§ **Entries supplied**:
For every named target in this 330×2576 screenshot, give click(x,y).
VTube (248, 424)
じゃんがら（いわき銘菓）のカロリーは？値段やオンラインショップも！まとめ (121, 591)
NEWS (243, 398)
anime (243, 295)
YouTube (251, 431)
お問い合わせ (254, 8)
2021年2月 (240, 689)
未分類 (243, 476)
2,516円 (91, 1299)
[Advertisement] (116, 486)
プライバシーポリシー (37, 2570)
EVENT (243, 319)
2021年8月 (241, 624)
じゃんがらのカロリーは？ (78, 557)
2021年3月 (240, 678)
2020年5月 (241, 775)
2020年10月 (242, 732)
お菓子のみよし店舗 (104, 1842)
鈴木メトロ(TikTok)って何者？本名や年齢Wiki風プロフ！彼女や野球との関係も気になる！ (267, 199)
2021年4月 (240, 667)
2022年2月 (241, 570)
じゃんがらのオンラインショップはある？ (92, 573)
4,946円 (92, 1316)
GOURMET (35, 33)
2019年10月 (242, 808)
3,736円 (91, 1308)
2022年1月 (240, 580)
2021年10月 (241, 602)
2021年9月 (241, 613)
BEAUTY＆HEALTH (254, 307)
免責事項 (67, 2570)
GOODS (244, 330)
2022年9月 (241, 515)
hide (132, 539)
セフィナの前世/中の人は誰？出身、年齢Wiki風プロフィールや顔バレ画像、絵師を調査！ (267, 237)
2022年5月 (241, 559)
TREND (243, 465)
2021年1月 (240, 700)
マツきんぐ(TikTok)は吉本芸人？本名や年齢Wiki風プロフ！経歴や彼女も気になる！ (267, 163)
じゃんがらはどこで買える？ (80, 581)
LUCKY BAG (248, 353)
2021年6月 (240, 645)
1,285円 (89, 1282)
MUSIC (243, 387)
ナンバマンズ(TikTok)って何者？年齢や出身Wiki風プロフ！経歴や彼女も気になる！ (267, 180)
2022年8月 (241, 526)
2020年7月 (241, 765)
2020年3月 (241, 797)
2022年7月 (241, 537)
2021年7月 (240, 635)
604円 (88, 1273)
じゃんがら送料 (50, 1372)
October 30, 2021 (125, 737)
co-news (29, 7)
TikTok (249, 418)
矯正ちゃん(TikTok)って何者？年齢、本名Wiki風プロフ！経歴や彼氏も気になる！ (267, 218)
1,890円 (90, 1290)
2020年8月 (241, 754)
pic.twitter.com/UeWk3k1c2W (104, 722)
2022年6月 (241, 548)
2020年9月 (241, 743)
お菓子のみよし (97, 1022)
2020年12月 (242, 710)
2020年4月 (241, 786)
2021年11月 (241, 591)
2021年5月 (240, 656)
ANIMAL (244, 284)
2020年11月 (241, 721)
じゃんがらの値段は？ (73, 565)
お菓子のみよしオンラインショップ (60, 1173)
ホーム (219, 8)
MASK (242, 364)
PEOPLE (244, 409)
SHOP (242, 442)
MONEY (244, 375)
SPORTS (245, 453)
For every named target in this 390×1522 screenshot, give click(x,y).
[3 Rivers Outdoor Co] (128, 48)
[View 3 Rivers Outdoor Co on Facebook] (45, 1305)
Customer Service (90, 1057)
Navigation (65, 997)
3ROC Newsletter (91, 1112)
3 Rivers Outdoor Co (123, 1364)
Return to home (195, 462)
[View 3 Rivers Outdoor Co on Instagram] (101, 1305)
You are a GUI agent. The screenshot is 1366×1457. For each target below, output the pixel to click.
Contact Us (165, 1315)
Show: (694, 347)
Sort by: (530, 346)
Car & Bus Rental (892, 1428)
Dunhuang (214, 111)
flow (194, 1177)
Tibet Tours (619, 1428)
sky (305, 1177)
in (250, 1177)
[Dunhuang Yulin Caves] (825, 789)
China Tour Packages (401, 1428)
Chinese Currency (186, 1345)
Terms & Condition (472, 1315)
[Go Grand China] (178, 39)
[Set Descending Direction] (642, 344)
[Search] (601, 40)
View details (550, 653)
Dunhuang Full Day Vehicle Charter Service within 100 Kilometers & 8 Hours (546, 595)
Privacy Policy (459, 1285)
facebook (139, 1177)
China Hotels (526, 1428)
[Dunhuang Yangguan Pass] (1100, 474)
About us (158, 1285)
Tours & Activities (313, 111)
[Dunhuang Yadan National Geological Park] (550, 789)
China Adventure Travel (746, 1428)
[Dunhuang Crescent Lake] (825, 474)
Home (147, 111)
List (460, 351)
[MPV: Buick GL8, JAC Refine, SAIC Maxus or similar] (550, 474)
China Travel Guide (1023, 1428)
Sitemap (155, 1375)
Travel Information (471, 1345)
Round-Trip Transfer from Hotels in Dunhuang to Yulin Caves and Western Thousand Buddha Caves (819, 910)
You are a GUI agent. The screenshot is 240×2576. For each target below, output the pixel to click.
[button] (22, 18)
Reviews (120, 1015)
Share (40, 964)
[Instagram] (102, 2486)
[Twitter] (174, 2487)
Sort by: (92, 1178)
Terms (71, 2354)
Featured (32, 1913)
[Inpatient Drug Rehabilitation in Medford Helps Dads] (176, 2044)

§ **Aim of the task**: For this task, print the records again exactly as they appear.

§ **The answer**:
For every named target in this 330×2576 screenshot, give click(x,y).
VTube (248, 424)
じゃんがら（いわき銘菓）のカロリーは？値段やオンラインショップも！まとめ (121, 591)
NEWS (243, 398)
anime (243, 295)
YouTube (251, 431)
お問い合わせ (254, 8)
2021年2月 (240, 689)
未分類 (243, 476)
2,516円 (91, 1299)
[Advertisement] (116, 486)
プライバシーポリシー (37, 2570)
EVENT (243, 319)
2021年8月 (241, 624)
じゃんがらのカロリーは？ (78, 557)
2021年3月 (240, 678)
2020年5月 (241, 775)
2020年10月 (242, 732)
お菓子のみよし店舗 (104, 1842)
鈴木メトロ(TikTok)って何者？本名や年齢Wiki風プロフ！彼女や野球との関係も気になる！ (267, 199)
2021年4月 (240, 667)
2022年2月 (241, 570)
じゃんがらのオンラインショップはある？ (92, 573)
4,946円 (92, 1316)
GOURMET (35, 33)
2019年10月 (242, 808)
3,736円 (91, 1308)
2022年1月 (240, 580)
2021年10月 (241, 602)
2021年9月 (241, 613)
BEAUTY＆HEALTH (254, 307)
免責事項 (67, 2570)
GOODS (244, 330)
2022年9月 (241, 515)
hide (132, 539)
セフィナの前世/中の人は誰？出身、年齢Wiki風プロフィールや顔バレ画像、絵師を調査！ (267, 237)
2022年5月 (241, 559)
TREND (243, 465)
2021年1月 (240, 700)
マツきんぐ(TikTok)は吉本芸人？本名や年齢Wiki風プロフ！経歴や彼女も気になる！ (267, 163)
じゃんがらはどこで買える？ (80, 581)
LUCKY BAG (248, 353)
2021年6月 (240, 645)
1,285円 (89, 1282)
MUSIC (243, 387)
ナンバマンズ(TikTok)って何者？年齢や出身Wiki風プロフ！経歴や彼女も気になる！ (267, 180)
2022年8月 (241, 526)
2020年7月 (241, 765)
2020年3月 (241, 797)
2022年7月 (241, 537)
2021年7月 (240, 635)
604円 (88, 1273)
じゃんがら送料 (50, 1372)
October 30, 2021 (125, 737)
co-news (29, 7)
TikTok (249, 418)
矯正ちゃん(TikTok)って何者？年齢、本名Wiki風プロフ！経歴や彼氏も気になる！ (267, 218)
1,890円 (90, 1290)
2020年8月 (241, 754)
pic.twitter.com/UeWk3k1c2W (104, 722)
2022年6月 (241, 548)
2020年9月 (241, 743)
お菓子のみよし (97, 1022)
2020年12月 (242, 710)
2020年4月 (241, 786)
2021年11月 (241, 591)
2021年5月 (240, 656)
ANIMAL (244, 284)
2020年11月 (241, 721)
じゃんがらの値段は？ (73, 565)
お菓子のみよしオンラインショップ (60, 1173)
ホーム (219, 8)
MASK (242, 364)
PEOPLE (244, 409)
SHOP (242, 442)
MONEY (244, 375)
SPORTS (245, 453)
For every named target in this 390×1522 screenshot, give click(x,y).
[3 Rivers Outdoor Co] (128, 48)
[View 3 Rivers Outdoor Co on Facebook] (45, 1305)
Customer Service (90, 1057)
Navigation (65, 997)
3ROC Newsletter (91, 1112)
3 Rivers Outdoor Co (123, 1364)
Return to home (195, 462)
[View 3 Rivers Outdoor Co on Instagram] (101, 1305)
You are a GUI agent. The screenshot is 1366×1457. For each target below, output the pixel to click.
Contact Us (165, 1315)
Show: (694, 347)
Sort by: (530, 346)
Car & Bus Rental (892, 1428)
Dunhuang (214, 111)
flow (194, 1177)
Tibet Tours (619, 1428)
sky (305, 1177)
in (250, 1177)
[Dunhuang Yulin Caves] (825, 789)
China Tour Packages (401, 1428)
Chinese Currency (186, 1345)
Terms & Condition (472, 1315)
[Go Grand China] (178, 39)
[Set Descending Direction] (642, 344)
[Search] (601, 40)
View details (550, 653)
Dunhuang Full Day Vehicle Charter Service within 100 Kilometers & 8 Hours (546, 595)
Privacy Policy (459, 1285)
facebook (139, 1177)
China Hotels (526, 1428)
[Dunhuang Yangguan Pass] (1100, 474)
About us (158, 1285)
Tours & Activities (313, 111)
[Dunhuang Yadan National Geological Park] (550, 789)
China Adventure Travel (746, 1428)
[Dunhuang Crescent Lake] (825, 474)
Home (147, 111)
List (460, 351)
[MPV: Buick GL8, JAC Refine, SAIC Maxus or similar] (550, 474)
China Travel Guide (1023, 1428)
Sitemap (155, 1375)
Travel Information (471, 1345)
Round-Trip Transfer from Hotels in Dunhuang to Yulin Caves and Western Thousand Buddha Caves (819, 910)
You are a GUI agent. The screenshot is 240×2576. For each target below, output the pixel to click.
[button] (22, 18)
Reviews (120, 1015)
Share (40, 964)
[Instagram] (102, 2486)
[Twitter] (174, 2487)
Sort by: (92, 1178)
Terms (71, 2354)
Featured (32, 1913)
[Inpatient Drug Rehabilitation in Medford Helps Dads] (176, 2044)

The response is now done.